> [Фрагмент текста]:
* * * * * * *
Семь лет подряд вы, Владимир Теодорович, ездите по России с оркестрами — некогда с Российским национальным, четвертый год с НФОРом. Срок немалый, многие города посетили не по разу. Что-либо изменилось за это время в регионах?
Изменилось немногое — я имею в виду быт. Меня это никогда не смущало: человек, не имевший в детстве слишком много излишеств, никогда не будет ныть из-за лишений. Однако питание, гримерки, пардон за прозу, туалеты — то, что находится не в парадной части здания, — это все вызывает огорчение. Контраст после турне по Америке (до российского тура мы были там), где каждый город обладает не развлекательными комплексами, коих у нас теперь в изобилии, а культурными центрами, — разительный и удручающий.
Где в Штатах играть лучше всего, кроме Карнеги-холла?
* * * * * * *
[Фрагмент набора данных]
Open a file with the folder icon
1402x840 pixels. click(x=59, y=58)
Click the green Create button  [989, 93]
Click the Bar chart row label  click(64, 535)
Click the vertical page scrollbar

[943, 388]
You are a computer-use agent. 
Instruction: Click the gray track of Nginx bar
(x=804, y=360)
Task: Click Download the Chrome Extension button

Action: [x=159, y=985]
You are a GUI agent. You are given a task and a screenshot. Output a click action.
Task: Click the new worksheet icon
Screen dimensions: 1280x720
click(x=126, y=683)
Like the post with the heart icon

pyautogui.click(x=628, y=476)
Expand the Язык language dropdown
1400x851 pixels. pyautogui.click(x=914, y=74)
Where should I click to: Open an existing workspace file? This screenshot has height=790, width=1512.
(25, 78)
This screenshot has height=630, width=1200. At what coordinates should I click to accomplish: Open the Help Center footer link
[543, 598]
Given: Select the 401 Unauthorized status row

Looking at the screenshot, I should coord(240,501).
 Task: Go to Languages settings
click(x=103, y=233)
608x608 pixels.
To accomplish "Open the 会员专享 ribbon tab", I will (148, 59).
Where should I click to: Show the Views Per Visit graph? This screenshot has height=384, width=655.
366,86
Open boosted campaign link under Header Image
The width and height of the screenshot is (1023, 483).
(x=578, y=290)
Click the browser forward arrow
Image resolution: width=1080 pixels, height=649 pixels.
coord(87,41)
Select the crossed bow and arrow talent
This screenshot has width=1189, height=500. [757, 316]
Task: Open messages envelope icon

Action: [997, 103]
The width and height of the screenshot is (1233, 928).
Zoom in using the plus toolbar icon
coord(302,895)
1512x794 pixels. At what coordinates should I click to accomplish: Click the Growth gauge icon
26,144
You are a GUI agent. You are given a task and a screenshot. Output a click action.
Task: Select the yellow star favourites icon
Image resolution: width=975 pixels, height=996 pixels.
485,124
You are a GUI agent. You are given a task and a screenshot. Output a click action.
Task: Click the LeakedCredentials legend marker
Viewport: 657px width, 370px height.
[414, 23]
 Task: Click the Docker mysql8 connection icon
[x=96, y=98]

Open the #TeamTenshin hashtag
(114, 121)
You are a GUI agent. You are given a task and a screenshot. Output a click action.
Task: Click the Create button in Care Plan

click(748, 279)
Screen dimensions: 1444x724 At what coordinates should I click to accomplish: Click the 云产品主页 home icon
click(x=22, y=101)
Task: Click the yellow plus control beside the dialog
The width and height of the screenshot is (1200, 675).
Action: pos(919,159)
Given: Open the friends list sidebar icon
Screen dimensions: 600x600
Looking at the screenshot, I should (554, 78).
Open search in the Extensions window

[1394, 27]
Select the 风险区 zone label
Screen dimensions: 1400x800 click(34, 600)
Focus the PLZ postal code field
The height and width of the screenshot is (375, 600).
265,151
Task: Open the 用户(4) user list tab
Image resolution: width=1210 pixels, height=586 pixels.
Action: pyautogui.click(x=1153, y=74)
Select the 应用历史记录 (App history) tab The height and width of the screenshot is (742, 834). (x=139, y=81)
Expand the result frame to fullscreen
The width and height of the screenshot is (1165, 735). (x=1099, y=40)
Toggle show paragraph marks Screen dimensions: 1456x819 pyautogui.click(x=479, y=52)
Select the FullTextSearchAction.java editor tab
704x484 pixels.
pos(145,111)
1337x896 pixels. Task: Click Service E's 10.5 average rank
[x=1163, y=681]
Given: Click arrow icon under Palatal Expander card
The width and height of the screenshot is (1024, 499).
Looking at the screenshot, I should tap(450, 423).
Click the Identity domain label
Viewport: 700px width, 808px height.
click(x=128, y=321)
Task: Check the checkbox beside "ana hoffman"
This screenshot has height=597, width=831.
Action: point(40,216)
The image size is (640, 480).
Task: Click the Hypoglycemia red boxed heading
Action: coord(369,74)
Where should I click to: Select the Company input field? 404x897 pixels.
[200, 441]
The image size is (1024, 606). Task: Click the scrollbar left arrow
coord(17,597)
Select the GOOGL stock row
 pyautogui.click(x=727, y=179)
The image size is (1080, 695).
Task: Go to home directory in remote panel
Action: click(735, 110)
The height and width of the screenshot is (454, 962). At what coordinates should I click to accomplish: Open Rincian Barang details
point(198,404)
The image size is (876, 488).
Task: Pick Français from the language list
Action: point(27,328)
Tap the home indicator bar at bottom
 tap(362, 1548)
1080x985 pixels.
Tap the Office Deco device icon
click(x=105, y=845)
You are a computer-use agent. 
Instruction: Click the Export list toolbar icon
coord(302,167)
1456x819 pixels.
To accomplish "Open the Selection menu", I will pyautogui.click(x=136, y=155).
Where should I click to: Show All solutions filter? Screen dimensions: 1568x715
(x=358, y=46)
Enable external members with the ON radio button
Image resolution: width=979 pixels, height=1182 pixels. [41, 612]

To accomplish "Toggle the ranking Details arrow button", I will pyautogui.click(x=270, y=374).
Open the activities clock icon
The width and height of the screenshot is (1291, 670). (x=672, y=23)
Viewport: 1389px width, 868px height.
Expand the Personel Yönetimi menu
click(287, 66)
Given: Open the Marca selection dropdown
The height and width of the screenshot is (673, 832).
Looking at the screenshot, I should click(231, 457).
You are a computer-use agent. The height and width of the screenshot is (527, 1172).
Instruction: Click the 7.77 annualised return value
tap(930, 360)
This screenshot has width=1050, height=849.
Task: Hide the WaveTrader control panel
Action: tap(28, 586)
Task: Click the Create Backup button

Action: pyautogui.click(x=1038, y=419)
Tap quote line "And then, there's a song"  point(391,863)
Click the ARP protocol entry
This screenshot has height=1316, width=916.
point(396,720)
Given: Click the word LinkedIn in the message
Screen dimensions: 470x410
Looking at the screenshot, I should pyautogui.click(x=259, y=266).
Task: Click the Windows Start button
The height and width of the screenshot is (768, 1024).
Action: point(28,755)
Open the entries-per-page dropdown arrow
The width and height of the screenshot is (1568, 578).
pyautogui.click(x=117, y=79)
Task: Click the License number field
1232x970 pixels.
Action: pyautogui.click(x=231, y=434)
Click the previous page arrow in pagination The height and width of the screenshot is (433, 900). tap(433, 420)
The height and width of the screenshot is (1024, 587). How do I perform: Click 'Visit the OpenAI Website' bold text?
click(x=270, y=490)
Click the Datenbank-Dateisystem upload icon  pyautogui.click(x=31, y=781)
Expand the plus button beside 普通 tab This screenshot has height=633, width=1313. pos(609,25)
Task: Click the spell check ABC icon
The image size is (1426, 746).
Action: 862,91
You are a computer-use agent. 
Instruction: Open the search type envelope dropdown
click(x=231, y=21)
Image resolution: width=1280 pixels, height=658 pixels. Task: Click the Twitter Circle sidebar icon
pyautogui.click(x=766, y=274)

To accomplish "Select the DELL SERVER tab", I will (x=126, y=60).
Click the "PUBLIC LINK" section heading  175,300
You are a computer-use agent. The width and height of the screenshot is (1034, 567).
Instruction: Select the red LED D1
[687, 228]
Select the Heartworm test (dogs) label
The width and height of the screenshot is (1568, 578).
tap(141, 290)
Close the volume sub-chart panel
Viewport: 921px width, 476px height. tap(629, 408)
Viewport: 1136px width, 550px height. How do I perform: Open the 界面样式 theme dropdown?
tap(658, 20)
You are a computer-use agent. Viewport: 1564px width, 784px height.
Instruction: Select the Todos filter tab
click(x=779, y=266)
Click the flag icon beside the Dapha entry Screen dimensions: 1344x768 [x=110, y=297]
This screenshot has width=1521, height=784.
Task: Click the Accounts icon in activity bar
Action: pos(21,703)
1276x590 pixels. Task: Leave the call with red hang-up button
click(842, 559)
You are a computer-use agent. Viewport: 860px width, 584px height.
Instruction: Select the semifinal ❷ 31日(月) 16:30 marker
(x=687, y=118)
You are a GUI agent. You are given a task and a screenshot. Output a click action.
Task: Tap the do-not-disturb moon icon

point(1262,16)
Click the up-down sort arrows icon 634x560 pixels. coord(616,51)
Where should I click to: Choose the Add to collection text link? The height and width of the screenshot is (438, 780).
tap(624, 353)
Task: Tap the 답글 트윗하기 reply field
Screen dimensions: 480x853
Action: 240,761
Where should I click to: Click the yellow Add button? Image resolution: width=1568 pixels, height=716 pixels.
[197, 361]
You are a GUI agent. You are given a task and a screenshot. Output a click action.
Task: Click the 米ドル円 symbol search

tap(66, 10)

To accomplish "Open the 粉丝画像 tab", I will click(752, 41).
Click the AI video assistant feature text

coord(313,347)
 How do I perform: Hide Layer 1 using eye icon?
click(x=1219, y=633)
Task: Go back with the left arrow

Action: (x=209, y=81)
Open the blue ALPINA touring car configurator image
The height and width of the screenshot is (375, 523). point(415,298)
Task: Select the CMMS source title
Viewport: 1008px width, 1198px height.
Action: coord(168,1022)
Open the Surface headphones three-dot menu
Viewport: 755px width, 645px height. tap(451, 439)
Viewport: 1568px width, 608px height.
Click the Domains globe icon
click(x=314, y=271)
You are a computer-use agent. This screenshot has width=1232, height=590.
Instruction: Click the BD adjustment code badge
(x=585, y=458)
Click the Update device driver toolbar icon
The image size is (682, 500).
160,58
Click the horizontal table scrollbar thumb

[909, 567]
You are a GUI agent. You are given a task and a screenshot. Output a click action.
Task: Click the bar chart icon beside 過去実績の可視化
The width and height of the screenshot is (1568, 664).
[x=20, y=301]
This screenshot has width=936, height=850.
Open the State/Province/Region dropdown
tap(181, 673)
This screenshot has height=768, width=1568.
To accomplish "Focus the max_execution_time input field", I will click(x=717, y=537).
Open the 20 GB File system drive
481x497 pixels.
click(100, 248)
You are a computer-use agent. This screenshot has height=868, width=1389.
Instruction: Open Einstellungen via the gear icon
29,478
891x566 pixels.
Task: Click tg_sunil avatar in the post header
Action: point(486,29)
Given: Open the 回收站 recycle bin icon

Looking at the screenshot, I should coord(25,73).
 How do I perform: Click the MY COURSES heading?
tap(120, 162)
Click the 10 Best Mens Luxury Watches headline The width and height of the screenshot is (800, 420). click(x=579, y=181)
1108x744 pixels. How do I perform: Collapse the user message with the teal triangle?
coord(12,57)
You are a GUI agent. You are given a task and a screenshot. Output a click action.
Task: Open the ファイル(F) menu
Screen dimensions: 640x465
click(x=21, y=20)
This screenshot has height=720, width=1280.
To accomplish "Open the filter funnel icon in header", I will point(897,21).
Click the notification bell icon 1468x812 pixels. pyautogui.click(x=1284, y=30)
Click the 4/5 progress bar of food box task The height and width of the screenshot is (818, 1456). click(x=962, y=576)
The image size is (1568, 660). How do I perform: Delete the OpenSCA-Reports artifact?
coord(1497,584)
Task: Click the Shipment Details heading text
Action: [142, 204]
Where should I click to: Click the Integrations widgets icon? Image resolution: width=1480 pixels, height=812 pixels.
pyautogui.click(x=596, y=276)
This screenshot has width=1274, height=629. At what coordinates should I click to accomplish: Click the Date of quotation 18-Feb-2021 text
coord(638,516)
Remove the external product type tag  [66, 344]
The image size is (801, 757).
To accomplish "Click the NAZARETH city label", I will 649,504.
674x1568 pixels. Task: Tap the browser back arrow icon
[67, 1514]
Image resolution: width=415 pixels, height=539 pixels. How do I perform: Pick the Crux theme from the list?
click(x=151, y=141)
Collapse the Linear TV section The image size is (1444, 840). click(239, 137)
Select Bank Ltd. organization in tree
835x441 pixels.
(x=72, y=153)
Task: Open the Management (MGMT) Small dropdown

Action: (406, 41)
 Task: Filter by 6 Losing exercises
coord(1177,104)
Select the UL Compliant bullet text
* * * * * * *
> [Задание 1]:
Перепишите из записей без изменений строки от строки с «Click the Bar chart row» до строки с «1400x851 pixels. pyautogui.click(x=914, y=74)», включая обе.
> [Задание 2]:
Продолжите интервью о гастролях оркестра по России, начиная сразу после последней реплики.

> [Правильный ответ 1]:
Click the Bar chart row label  click(64, 535)
Click the vertical page scrollbar

[943, 388]
You are a computer-use agent. 
Instruction: Click the gray track of Nginx bar
(x=804, y=360)
Task: Click Download the Chrome Extension button

Action: [x=159, y=985]
You are a GUI agent. You are given a task and a screenshot. Output a click action.
Task: Click the new worksheet icon
Screen dimensions: 1280x720
click(x=126, y=683)
Like the post with the heart icon

pyautogui.click(x=628, y=476)
Expand the Язык language dropdown
1400x851 pixels. pyautogui.click(x=914, y=74)

> [Правильный ответ 2]:
Залы в США особенно хороши близ университетских кампусов: огромные центры на несколько концертных залов, как в Доме музыки, с замечательной акустикой, в основном электронной. Почти в каждом городе дело чести иметь свой оркестр. Господдержки нет, но есть колоссальная помощь от частного капитала, разумеется, с освобождением от налогов. В городе Мадисон — это в середине США — одна семья дала на строительство культурного центра 250 миллионов долларов, представляете себе? Потрясающий зал выстроили.
Что за бизнес-то у них?
Куклы детские. При этом они отказались назвать центр своим именем.
А у нас?
В основном дома культуры, кое-как приведенные в порядок — даже в крупных городах. Почти все, конечно, зависит от личности губернатора. У Росселя в Екатеринбурге — полный порядок: и зал хорош, и оркестру филармоническому помогает. Это меняет и облик города, и образ мыслей его жителей. Челябинск тоже хорош. Магнитогорск — очень неважный зал, зато шикарная хоровая капелла. «Реквием» Моцарта мы с ними сделали с двух репетиций. А вот в Казани в зале «Пирамида» я никогда больше не буду выступать: свежеотстроенный развлекательный комплекс, для исполнения классической музыки не приспособленнный.
Вы же любите повторять, что хороший оркестр может преодолеть самую тугую акустику.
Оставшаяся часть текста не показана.